Diğer bir rant sağlama yolu da farlılık rantı yani diferansiyel ranttır ki. Kurum ve marka isimleri ile malı sunmak ve burada yapamayacak adama tüm imkânlar sunularak işler yaptırmaktır.
Diferansiyel rant sağlayıcılar rant çeşitliliği çıkarmada epeyce başarılı oldular! Taşeronlaşma ve vadeli satış bu yüzden çok popüler oldu! Beyefendilerin 600 civarında daireleri, özel kalemlerinin sayısı belirsiz mülkleri ve işleri oldu.
Asıl görevi imarlı arsa üretmek olanlar, kamu yararı namına toprak rantını üç beş avenesi ile paylaşıp vatandaşa da kokusu ve kırıntısını verenler daha sonra da, şirketleri, önce iflas erteleme daha sonra da iflas ile içini boşaltıp taşeron ve emekçileri batırmayı büyüme sayabilirler.
Bu şekilde çeşit çeşit milyarder asalak türettiler. Çünkü rantiyeciler asalaktır. Üretmeden başkalarının sırtından ve kolay yoldan kazanırlar. Ülkeye zararları faydalarından çoktur. Bunların şirketleri hep batar ama bunlar, asalak asalak rahat bir şekilde yaşarlar.

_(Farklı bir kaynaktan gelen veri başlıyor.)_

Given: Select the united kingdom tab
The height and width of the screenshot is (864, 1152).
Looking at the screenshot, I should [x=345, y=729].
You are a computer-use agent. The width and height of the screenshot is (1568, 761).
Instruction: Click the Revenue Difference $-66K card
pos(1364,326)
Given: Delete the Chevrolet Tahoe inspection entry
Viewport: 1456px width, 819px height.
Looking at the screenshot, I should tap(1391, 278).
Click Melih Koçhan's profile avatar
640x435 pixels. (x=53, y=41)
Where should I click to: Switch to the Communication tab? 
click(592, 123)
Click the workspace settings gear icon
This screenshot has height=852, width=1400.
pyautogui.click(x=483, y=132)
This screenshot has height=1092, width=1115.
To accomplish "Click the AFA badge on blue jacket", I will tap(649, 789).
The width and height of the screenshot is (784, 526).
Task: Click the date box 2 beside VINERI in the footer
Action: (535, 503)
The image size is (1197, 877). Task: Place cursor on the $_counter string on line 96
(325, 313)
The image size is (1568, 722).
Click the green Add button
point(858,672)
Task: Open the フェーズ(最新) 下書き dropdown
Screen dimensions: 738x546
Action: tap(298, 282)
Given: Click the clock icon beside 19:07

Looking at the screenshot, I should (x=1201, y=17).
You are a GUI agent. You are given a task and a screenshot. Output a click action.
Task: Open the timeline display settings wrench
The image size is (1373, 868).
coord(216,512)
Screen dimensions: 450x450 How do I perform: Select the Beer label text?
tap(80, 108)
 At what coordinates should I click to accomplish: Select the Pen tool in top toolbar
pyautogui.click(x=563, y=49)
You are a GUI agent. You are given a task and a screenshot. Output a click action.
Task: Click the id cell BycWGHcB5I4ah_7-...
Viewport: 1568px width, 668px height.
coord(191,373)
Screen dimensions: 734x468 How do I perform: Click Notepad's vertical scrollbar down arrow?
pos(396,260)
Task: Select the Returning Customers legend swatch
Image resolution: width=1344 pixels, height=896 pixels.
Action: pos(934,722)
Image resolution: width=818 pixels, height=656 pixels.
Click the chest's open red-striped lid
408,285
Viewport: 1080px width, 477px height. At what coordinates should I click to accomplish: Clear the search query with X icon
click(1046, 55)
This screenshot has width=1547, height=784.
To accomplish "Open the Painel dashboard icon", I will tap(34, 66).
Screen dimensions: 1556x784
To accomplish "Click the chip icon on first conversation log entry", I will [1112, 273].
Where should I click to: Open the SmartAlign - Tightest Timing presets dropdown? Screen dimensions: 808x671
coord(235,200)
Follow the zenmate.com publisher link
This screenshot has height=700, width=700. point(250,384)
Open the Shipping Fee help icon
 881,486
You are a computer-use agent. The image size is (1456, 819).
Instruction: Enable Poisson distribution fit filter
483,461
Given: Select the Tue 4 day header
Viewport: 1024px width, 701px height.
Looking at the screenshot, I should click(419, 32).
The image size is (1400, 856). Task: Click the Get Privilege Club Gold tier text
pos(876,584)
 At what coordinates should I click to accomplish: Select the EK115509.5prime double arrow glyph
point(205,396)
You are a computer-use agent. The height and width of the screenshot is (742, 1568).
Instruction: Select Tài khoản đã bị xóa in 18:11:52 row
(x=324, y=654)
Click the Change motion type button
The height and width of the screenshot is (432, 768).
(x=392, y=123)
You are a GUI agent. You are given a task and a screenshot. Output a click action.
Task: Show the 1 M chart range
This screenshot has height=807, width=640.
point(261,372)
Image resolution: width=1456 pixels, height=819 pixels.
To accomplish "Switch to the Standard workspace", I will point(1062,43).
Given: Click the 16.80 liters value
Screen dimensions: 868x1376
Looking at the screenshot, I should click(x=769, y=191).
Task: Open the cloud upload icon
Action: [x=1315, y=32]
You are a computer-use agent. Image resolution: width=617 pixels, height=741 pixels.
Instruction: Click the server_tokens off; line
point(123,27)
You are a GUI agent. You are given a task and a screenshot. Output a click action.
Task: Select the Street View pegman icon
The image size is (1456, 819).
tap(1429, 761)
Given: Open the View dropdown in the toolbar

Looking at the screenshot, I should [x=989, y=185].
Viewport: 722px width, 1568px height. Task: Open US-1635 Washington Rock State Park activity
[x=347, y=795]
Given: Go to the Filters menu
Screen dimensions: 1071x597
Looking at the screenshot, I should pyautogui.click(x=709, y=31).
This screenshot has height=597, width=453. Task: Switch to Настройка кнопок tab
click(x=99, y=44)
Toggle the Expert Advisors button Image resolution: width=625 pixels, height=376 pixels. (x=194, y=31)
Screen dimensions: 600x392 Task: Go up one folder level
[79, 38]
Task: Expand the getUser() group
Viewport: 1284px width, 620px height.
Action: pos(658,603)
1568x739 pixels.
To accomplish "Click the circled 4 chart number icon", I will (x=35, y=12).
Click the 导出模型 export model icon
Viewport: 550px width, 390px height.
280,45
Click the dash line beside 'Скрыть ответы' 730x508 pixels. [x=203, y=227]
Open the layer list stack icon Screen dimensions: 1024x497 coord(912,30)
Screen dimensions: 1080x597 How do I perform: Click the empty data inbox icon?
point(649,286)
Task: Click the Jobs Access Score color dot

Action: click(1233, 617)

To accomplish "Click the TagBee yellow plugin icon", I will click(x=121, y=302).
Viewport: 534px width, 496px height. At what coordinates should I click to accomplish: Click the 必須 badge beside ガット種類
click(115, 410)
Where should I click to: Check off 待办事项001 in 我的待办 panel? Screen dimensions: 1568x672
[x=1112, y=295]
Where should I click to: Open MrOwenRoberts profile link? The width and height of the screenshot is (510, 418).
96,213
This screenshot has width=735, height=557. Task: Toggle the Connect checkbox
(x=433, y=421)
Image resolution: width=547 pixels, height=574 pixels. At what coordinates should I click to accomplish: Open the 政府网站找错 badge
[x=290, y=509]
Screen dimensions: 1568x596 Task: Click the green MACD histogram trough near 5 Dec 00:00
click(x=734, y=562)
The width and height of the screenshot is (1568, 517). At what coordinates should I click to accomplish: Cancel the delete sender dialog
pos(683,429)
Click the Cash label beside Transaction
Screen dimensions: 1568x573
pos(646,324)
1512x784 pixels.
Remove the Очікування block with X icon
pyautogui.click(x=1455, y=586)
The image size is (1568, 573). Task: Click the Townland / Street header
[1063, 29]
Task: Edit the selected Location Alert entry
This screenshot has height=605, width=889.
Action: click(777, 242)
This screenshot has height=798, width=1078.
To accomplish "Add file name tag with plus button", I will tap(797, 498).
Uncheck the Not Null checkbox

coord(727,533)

Bu gün İstanbul’umuzun nüfusu 122 ülkeyi geçiyor ve birileri bunu marifet sayıyor ise bu zihniyeti sorgulamak lazım. Bu rantiyeciliği marifet sayan sakat anlayışın sakat ürünüdür. Asli görevlerini bırakıp reklamcılık ve emlakçılık işine merak salanlar kentsel dönüşümden sonra vatandaşa evinin fiyatı şu kadar olacak diyerek rantçı zihniyetini ortaya koyuyor.
Zavallı vatandaşımda yahu evimin fiyatı artsa ne, ben satıcı değil kalıcıyım diyemiyor. Bende üç beş çocuk var senin dediğin fiyatlar ile bu çocuklar nasıl ev alacak diye sormuyor. Çünkü karşısında devletin adamını görüyor, bilmiyor ki onlar devlet adamlığı kisvesinde rant peşinde koşuyorlar. Düşünce yapıları rant odaklı olduğu için kentsel dönüşümde gerekli adımlar atılamadı. Rantı büyük yerlerin adı geçiyor ama diğer yerlere sanki deprem uğramayacak.
Şunu unutmayalım rant ile kalkınanlar sadece işgalciler, koloniciler, emperyalistler ve rantiyecilerdir. Ülkeler ilim, irfan, üretim ve hakça adil bir paylaşım ile kalkınır. Rant ile kalkınma sağlanacağını zannedenler kalkışmaların ve ayaklanmaların sebebini bulamayacaklardır.